Sunday, March 20th, 2005

Before I get to this week’s column, let me first state how excited I am to be affiliated with this most excellent site.  We have gathered here a first-class roster of talent commanding deep, battle-tested experience in virtually all facets of markets, asset classes and financial instruments.  I am honored to join this stable of investment experts in what will, in time, be regarded as the very best independent financial website on the ‘net.

 

But as The Wolf from Pulp Fiction wisely intones, “Let’s not start sucking each other’s [expletive] just yet.”  Enough self-congratulation, onto this week’s column:

 

This is a great country.  Seriously, this country is set up so that with minimal effort you can do very, very well.  What’s more, if you are privileged enough to earn your keep in the finance industry, all you need to do is work maybe 9-10 hours a day, exhibit some bare minimum competency, and keep your head out of your ass.  That’s all it takes.  After doing this for a few years, if you follow the above formula, you will soon find yourself eating the finest meats and cheeses, living in a nice crib, driving a sweet ride and dating hot chicks. 

 

But guess what, slick? 

 

This can all be taken away from you. 

 

They can take away your bank account.  Your AmEx platinum.  Your Audi, your Park Avenue apartment.  And if they take those away, the hot chicks will be gone faster than crack at Courtney Love’s place.  If you don’t believe me, ask MC Hammer.

______

◆ Goals:
1. Answer these questions using the column:
(a) Which character from Pulp Fiction does the column quote?
(b) How many hours a day does the column say a person in finance needs to work?
(c) Whom does the column tell the reader to ask if they don't believe it?
2. Transcribe the column word for word, everything from "This is a great" down to "ask MC Hammer.".

(Records from a dataset)
______

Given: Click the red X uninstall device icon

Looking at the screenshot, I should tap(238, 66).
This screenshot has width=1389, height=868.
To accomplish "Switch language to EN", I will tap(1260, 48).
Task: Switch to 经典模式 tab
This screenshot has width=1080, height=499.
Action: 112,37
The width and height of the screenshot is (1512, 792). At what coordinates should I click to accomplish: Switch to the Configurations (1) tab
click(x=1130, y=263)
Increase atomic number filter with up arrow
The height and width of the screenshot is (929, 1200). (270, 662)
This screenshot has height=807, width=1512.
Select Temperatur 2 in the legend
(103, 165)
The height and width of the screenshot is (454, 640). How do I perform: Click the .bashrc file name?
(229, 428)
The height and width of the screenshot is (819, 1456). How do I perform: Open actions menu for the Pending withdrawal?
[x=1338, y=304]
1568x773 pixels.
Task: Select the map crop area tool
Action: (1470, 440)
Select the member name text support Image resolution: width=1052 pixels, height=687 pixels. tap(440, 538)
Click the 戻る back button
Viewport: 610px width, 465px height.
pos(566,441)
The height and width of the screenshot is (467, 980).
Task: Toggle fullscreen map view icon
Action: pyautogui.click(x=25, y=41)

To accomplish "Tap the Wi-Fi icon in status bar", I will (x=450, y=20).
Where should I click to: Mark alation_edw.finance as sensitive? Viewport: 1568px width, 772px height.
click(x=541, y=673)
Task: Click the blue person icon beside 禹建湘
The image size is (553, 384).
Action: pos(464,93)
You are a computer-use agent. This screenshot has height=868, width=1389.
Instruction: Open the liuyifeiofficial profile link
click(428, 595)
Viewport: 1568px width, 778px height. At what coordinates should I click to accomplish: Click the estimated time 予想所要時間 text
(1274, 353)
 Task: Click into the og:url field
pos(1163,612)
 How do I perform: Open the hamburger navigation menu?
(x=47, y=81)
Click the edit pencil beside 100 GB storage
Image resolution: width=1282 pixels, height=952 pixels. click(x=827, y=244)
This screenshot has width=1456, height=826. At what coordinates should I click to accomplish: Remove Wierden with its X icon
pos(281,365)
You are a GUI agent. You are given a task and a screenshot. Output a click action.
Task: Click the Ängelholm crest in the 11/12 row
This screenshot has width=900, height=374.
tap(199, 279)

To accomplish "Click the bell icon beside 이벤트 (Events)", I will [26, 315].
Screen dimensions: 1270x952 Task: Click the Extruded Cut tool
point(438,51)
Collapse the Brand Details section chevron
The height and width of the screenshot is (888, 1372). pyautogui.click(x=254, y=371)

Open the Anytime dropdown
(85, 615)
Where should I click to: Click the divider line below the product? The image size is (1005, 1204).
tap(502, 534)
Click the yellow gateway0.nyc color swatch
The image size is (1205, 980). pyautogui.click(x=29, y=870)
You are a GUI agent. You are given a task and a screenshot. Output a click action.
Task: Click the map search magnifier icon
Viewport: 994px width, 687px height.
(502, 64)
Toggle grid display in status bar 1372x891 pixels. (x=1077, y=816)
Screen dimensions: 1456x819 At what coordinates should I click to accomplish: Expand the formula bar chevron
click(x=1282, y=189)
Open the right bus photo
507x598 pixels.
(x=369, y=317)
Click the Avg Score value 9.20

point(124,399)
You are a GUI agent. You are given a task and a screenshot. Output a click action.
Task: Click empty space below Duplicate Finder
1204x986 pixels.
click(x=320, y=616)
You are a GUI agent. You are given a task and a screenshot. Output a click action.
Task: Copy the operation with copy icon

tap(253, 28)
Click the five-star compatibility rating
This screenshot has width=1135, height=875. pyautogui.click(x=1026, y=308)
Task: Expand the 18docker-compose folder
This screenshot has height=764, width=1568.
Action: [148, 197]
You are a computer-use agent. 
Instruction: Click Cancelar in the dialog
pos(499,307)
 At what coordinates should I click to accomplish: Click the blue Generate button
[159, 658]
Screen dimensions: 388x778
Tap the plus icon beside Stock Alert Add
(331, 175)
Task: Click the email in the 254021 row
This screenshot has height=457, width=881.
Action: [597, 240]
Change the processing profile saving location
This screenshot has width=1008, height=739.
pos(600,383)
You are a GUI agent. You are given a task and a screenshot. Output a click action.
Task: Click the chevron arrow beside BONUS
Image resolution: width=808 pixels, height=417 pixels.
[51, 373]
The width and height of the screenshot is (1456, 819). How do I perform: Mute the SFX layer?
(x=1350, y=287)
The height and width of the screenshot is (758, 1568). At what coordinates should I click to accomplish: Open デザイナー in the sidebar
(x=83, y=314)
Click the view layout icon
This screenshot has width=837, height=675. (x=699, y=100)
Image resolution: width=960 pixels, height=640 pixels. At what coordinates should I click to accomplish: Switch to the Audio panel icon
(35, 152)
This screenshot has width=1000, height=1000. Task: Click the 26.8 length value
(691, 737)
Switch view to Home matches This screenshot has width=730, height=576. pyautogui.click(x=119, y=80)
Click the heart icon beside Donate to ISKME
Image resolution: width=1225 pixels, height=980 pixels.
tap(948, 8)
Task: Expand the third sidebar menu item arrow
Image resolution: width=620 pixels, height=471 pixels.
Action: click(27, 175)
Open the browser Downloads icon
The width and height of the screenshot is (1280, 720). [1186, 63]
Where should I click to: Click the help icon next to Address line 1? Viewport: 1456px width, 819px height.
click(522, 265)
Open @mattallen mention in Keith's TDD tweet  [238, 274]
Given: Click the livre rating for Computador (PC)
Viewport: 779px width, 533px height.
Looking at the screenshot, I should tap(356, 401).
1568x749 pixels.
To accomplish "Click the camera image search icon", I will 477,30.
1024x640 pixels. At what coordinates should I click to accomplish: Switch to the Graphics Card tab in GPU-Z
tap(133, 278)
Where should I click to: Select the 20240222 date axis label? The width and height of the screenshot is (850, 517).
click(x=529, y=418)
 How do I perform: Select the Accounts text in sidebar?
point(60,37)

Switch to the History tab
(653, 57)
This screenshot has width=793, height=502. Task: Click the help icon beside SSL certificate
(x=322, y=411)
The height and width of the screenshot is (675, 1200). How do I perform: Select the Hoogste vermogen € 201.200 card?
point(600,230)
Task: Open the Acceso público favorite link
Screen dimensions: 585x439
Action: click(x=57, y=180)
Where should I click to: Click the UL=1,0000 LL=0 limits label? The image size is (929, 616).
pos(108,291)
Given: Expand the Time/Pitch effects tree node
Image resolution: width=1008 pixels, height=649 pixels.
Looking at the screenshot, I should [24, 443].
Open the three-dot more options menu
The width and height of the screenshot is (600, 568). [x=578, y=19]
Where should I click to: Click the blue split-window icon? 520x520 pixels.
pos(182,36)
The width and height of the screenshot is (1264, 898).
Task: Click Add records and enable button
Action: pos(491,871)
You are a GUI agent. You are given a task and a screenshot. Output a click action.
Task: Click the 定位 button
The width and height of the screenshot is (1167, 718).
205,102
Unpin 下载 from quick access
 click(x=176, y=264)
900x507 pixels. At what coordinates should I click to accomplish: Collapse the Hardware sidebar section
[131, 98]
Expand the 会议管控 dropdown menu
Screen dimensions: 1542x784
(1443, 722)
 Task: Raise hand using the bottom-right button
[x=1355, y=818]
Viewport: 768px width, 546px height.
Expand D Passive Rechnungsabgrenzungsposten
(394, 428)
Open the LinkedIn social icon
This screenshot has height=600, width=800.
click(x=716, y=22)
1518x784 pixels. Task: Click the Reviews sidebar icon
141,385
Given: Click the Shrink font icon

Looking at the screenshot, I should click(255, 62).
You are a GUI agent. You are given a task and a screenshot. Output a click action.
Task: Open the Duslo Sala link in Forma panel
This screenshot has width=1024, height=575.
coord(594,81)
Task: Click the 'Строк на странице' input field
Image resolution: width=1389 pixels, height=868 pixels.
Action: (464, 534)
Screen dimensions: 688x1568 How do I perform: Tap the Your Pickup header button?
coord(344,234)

______

◆ Responses to the tasks:
1.
(a) The Wolf
(b) Maybe 9-10 hours a day
(c) MC Hammer

2.
This is a great country.  Seriously, this country is set up so that with minimal effort you can do very, very well.  What’s more, if you are privileged enough to earn your keep in the finance industry, all you need to do is work maybe 9-10 hours a day, exhibit some bare minimum competency, and keep your head out of your ass.  That’s all it takes.  After doing this for a few years, if you follow the above formula, you will soon find yourself eating the finest meats and cheeses, living in a nice crib, driving a sweet ride and dating hot chicks. 

 

But guess what, slick? 

 

This can all be taken away from you. 

 

They can take away your bank account.  Your AmEx platinum.  Your Audi, your Park Avenue apartment.  And if they take those away, the hot chicks will be gone faster than crack at Courtney Love’s place.  If you don’t believe me, ask MC Hammer.